Puis vint l’événement de La bataille de Paris, complété en 2009 par Scènes de la guerre d’Algérie en France, au Cherche Midi, et suivi d’autres enquêtes, non seulement sur la guerre d’Algérie avec Le dossier Younsi, aux Éditions Tirésias, dévoilement du procès secret et des aveux d’un chef du FLN en France – son dernier livre, paru en 2013 –, mais aussi sur cette jeunesse reléguée qu’il avait choisi d’accompagner professionnellement – Les mineurs délinquants, chez Fayard en 1995, et Traces, en 2006, aux Éditions du Sextant, plongée dans les registres d’écrou d’une maison de redressement sous l’Occupation.

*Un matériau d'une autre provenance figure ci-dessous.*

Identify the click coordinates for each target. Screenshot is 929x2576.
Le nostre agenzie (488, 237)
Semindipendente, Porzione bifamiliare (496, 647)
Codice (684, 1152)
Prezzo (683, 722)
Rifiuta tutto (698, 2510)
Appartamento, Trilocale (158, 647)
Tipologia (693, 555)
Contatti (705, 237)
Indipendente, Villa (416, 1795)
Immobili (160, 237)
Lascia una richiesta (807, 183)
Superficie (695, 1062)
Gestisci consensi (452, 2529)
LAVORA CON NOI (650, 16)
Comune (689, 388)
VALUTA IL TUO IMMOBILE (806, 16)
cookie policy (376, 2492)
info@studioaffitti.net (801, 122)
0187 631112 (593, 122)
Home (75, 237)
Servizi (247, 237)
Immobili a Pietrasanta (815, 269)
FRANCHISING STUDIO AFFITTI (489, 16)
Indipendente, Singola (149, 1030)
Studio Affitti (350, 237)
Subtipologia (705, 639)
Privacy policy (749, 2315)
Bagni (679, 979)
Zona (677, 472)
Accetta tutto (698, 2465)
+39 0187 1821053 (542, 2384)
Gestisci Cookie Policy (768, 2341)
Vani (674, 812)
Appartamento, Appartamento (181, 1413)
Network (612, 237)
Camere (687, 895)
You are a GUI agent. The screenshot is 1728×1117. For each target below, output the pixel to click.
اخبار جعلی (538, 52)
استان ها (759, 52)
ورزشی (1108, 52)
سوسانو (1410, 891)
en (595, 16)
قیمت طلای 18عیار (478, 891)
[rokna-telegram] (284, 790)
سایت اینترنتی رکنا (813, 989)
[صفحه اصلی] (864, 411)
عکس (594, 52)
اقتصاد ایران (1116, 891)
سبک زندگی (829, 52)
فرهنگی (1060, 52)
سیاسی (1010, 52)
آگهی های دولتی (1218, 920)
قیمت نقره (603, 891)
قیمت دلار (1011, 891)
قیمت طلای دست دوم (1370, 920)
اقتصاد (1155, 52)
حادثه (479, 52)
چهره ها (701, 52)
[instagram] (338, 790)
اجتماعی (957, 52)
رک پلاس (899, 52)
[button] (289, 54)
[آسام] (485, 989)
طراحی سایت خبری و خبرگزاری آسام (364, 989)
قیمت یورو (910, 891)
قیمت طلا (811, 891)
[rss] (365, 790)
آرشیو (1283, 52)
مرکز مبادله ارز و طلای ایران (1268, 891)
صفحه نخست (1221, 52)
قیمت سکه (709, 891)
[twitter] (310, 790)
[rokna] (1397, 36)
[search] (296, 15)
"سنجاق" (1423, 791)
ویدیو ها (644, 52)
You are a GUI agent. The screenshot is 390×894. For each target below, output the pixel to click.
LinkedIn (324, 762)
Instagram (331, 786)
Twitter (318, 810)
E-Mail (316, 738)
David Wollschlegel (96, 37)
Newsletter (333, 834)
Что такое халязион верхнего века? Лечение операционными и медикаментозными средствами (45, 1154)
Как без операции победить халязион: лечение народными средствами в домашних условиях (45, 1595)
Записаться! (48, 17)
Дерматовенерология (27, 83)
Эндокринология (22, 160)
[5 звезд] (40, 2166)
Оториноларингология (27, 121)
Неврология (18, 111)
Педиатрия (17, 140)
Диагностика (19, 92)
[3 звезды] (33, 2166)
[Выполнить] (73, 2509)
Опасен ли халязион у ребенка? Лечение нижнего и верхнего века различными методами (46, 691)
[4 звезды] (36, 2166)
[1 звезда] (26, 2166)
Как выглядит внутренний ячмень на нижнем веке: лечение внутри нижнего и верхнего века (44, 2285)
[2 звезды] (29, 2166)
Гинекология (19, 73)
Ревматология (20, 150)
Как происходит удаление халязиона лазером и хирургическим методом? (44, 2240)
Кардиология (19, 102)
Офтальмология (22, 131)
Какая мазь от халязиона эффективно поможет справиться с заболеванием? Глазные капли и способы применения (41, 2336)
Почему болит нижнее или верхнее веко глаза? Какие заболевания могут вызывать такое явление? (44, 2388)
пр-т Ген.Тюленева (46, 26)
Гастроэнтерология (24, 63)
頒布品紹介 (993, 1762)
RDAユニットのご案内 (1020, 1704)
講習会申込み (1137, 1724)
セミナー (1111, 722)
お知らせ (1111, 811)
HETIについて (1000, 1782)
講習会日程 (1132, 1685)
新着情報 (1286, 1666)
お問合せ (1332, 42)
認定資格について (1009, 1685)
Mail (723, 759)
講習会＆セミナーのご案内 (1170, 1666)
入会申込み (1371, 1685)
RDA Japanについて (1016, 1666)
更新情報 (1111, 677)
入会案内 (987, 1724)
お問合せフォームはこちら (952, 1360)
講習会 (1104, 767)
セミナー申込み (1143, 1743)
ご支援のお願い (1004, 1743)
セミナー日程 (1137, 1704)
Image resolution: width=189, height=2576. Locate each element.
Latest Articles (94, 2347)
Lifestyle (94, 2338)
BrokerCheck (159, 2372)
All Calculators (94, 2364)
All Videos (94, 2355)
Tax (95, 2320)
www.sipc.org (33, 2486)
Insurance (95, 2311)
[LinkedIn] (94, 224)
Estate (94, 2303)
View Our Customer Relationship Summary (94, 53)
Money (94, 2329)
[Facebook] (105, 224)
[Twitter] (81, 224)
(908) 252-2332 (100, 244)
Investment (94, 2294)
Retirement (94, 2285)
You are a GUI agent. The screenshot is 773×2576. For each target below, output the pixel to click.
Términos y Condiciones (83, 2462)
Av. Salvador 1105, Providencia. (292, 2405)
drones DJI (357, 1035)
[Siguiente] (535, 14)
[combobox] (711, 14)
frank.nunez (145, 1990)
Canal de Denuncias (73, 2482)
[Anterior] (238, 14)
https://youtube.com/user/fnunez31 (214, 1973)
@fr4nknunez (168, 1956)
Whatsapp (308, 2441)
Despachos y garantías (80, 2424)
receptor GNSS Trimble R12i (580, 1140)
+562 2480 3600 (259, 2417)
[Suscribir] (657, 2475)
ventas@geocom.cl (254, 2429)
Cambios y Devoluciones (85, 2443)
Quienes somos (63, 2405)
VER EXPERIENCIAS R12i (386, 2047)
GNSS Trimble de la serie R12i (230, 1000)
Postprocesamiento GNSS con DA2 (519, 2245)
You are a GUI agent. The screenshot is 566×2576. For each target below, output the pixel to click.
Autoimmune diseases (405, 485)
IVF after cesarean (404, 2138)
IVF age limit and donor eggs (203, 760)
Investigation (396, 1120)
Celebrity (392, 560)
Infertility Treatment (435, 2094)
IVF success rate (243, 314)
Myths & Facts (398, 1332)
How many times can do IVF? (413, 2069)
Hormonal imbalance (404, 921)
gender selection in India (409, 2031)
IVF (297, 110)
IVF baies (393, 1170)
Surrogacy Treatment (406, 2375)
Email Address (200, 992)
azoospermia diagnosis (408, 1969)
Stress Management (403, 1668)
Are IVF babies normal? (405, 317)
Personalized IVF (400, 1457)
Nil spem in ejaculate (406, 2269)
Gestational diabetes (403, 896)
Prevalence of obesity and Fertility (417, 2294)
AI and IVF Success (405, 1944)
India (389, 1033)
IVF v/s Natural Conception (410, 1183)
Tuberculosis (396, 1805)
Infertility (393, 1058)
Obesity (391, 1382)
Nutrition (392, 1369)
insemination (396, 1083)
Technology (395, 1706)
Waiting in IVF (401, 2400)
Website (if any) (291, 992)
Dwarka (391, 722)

Mais, de tous les livres d’Einaudi, ceux qui m’émeuvent plus particulièrement sont ses biographies des héros ordinaires de cette résistance farouche à l’injustice. Certes des hommes, tels Maurice Laban, Algérien communiste, internationaliste et, donc, indépendantiste (Le Cherche Midi, 1999) ; Georges Mattéi, franc-tireur, passeur de frontières et fabricant de faux papiers (Éditions du Sextant, 2004) ; ou Georges Arnold, ce prêtre du Prado dont la foi chrétienne fut d’entière révolte (Desclée de Brouwer, 2007). Mais aussi, et surtout, deux femmes dont les destins ont croisé la quête de Jean-Luc Einaudi. Et, sans doute, l’ont inspiré.

Un rêve algérien (PUF, 2001), sous-titré Histoire de Lisette Vincent, un femme d’Algérie, et Baya, d’Alger à Marseille (Non Lieu, 2011), biographie de la compagne de son camarade Jaques Jurquet qui fut une pionnière du féminisme en Algérie sous la bannière du Parti communiste algérien, sont des récits jumeaux.

Deux femmes engagées contre toutes les dominations, de classe ou de sexe, d’origine, de genre ou de race, sans en excepter aucune, sans hiérarchiser, trier ou relativiser. Deux hautes figures qui, au-delà de leurs proches, seraient plongées dans l’oubli sans ces portraits sensibles et généreux d’Einaudi. Deux belles personnes qui, grâce aux recherches de l’éducateur historien, se sont enfin retrouvées à la fin de leurs vies après avoir été camarades durant leur militantisme algérien.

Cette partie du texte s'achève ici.